◆ What to do ◆
Please present the lines from the one with "The height and width of the screenshot is (846, 1071)." to the one with "(x=1151, y=65)", both included, as a Markdown table with the columns Row and Text, numbering each row and skipping blank lines. Leave the pictures out of your table.

------------------------

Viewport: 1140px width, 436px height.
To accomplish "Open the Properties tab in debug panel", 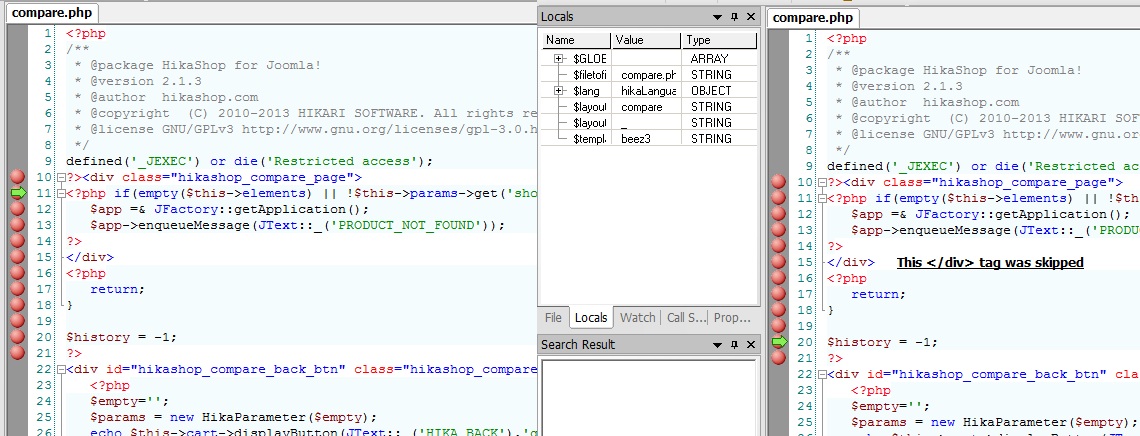I will pyautogui.click(x=732, y=318).
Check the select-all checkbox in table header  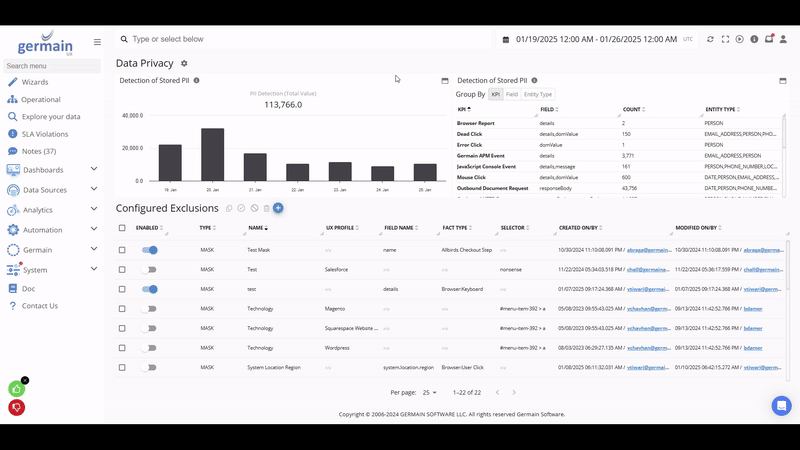pos(122,228)
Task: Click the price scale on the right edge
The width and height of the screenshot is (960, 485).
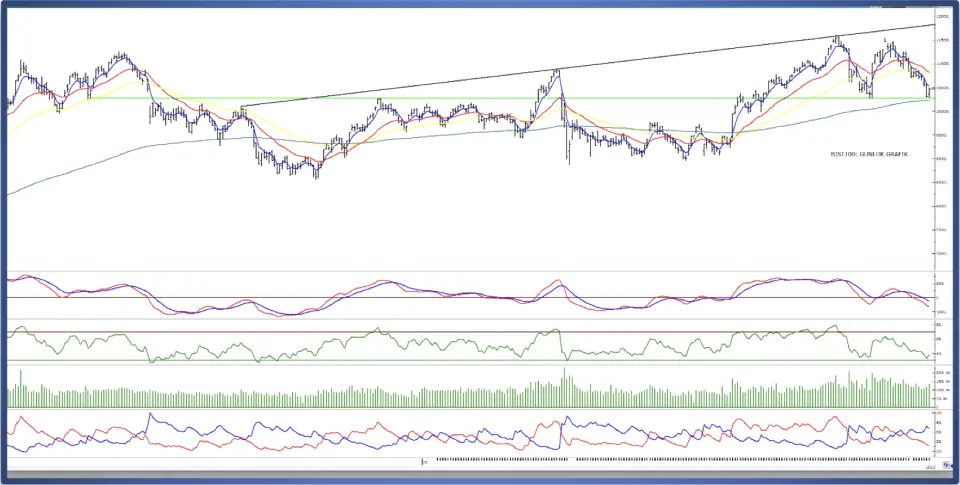Action: (x=943, y=140)
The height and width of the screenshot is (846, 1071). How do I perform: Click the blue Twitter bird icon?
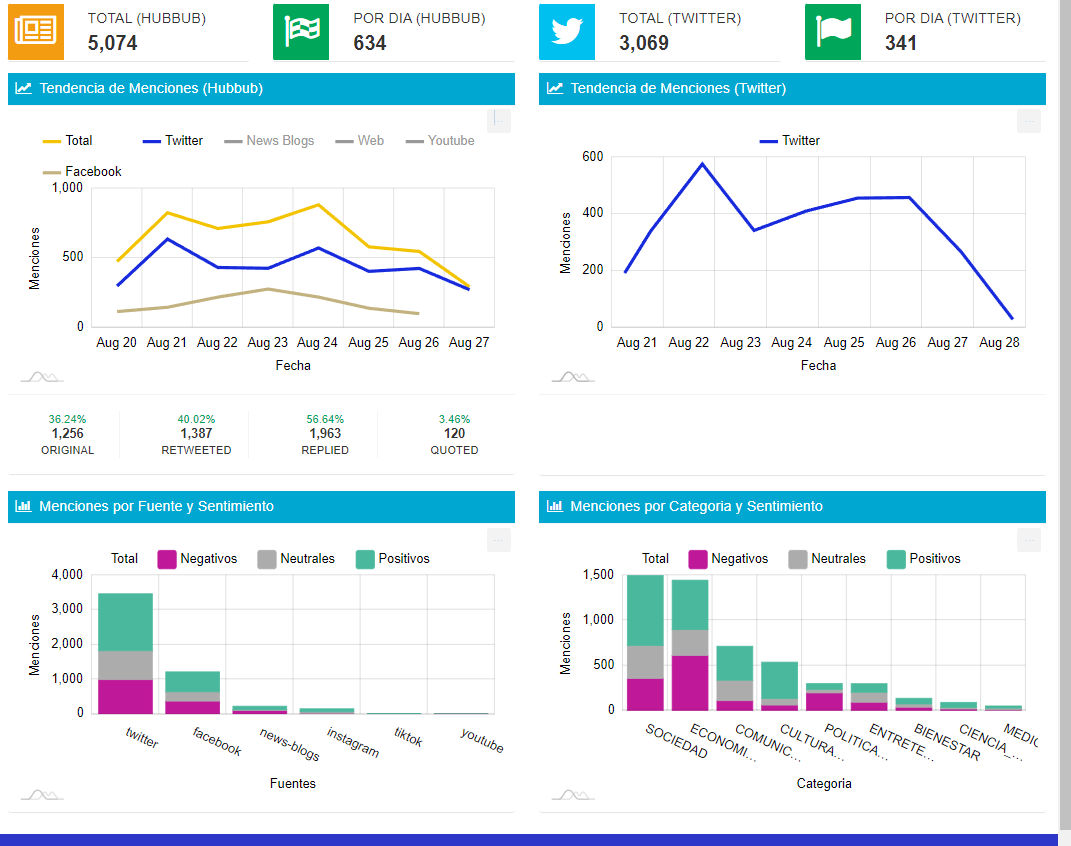(x=566, y=31)
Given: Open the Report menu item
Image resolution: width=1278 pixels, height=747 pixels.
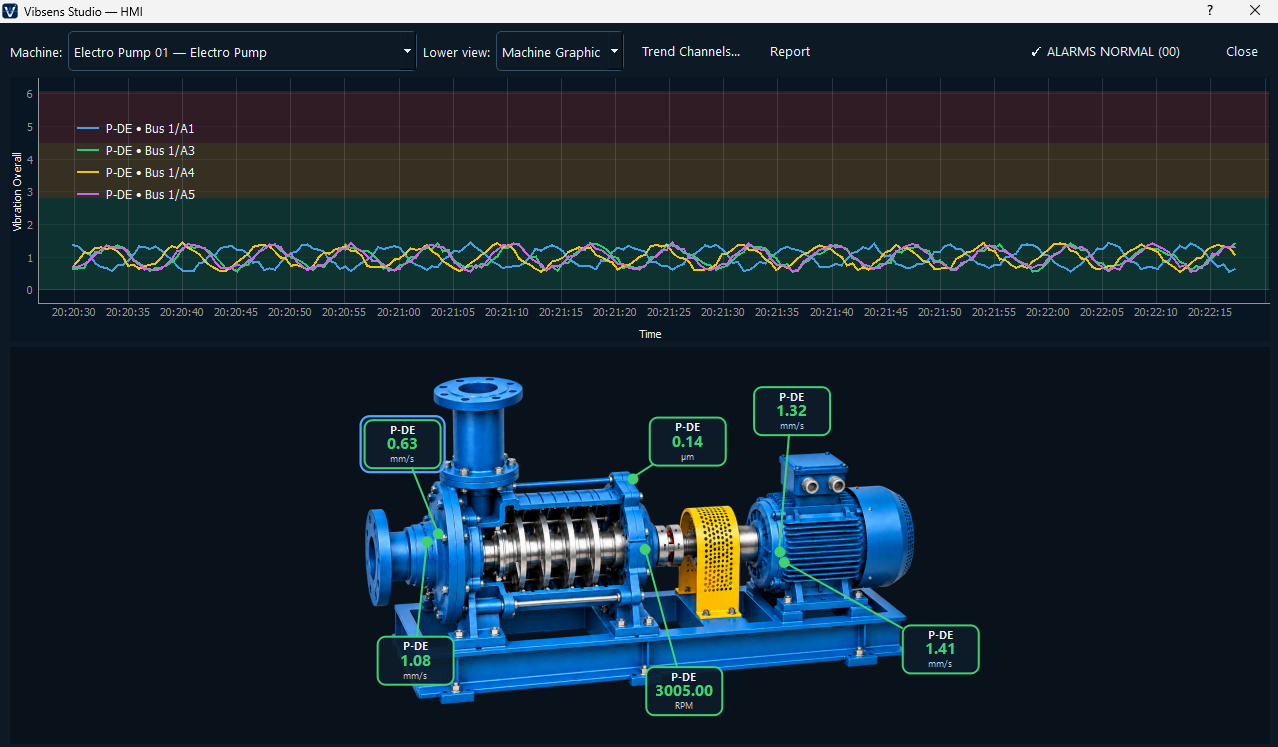Looking at the screenshot, I should pos(790,52).
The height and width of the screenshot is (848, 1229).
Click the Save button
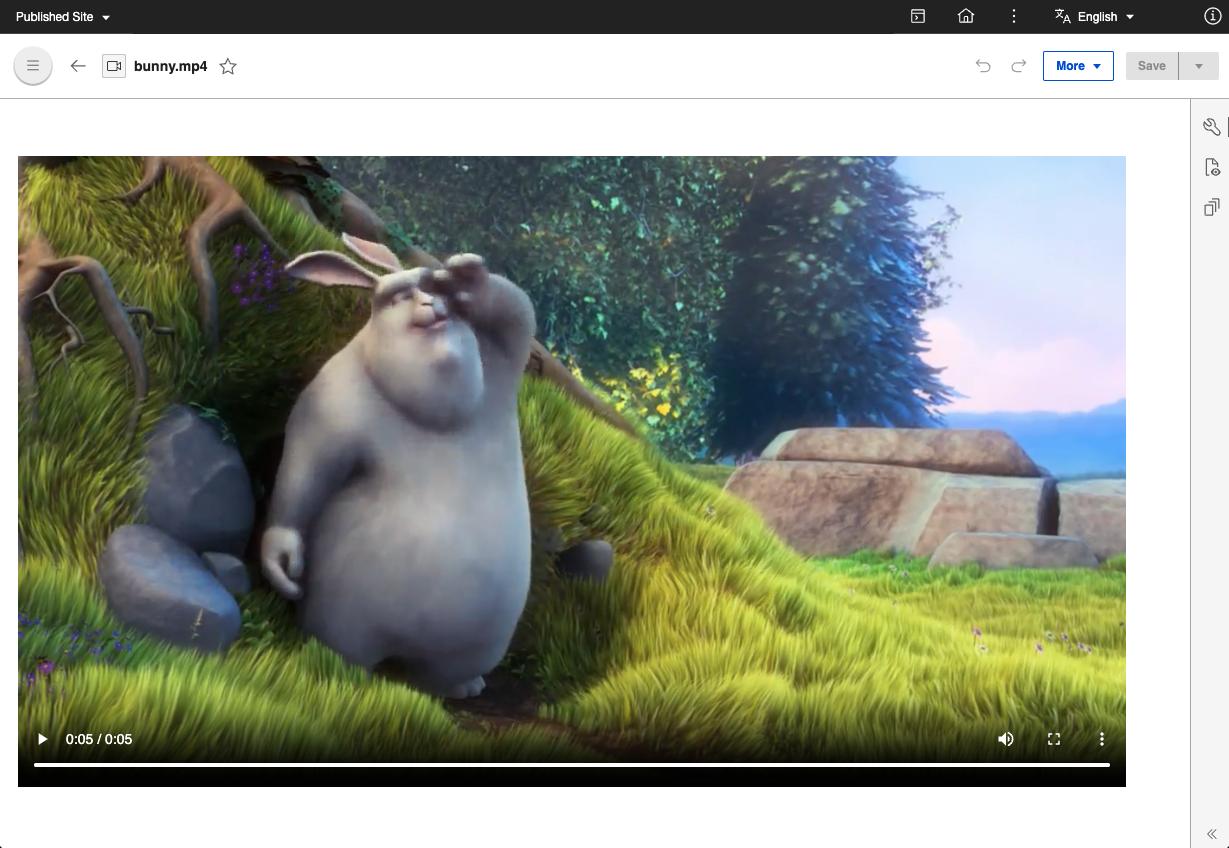(x=1151, y=65)
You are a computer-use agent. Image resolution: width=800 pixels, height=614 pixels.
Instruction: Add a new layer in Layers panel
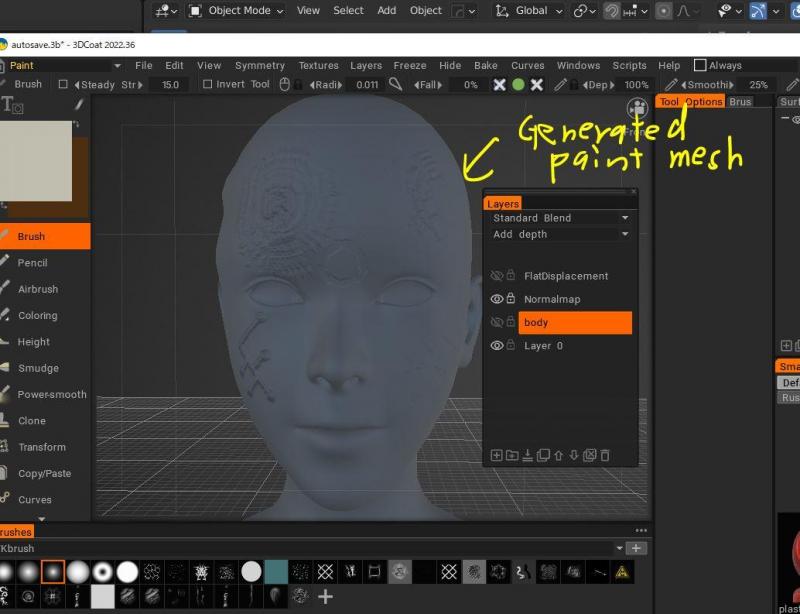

------------------------

◆ Solution for this problem ◆
| Row | Text |
|---|---|
| 1 | The height and width of the screenshot is (846, 1071). How do I perform: Click the blue Twitter bird icon? |
| 2 | (x=566, y=31) |
| 3 | Given: Open the Report menu item |
| 4 | Image resolution: width=1278 pixels, height=747 pixels. |
| 5 | Looking at the screenshot, I should pos(790,52). |
| 6 | The height and width of the screenshot is (848, 1229). |
| 7 | Click the Save button |
| 8 | (x=1151, y=65) |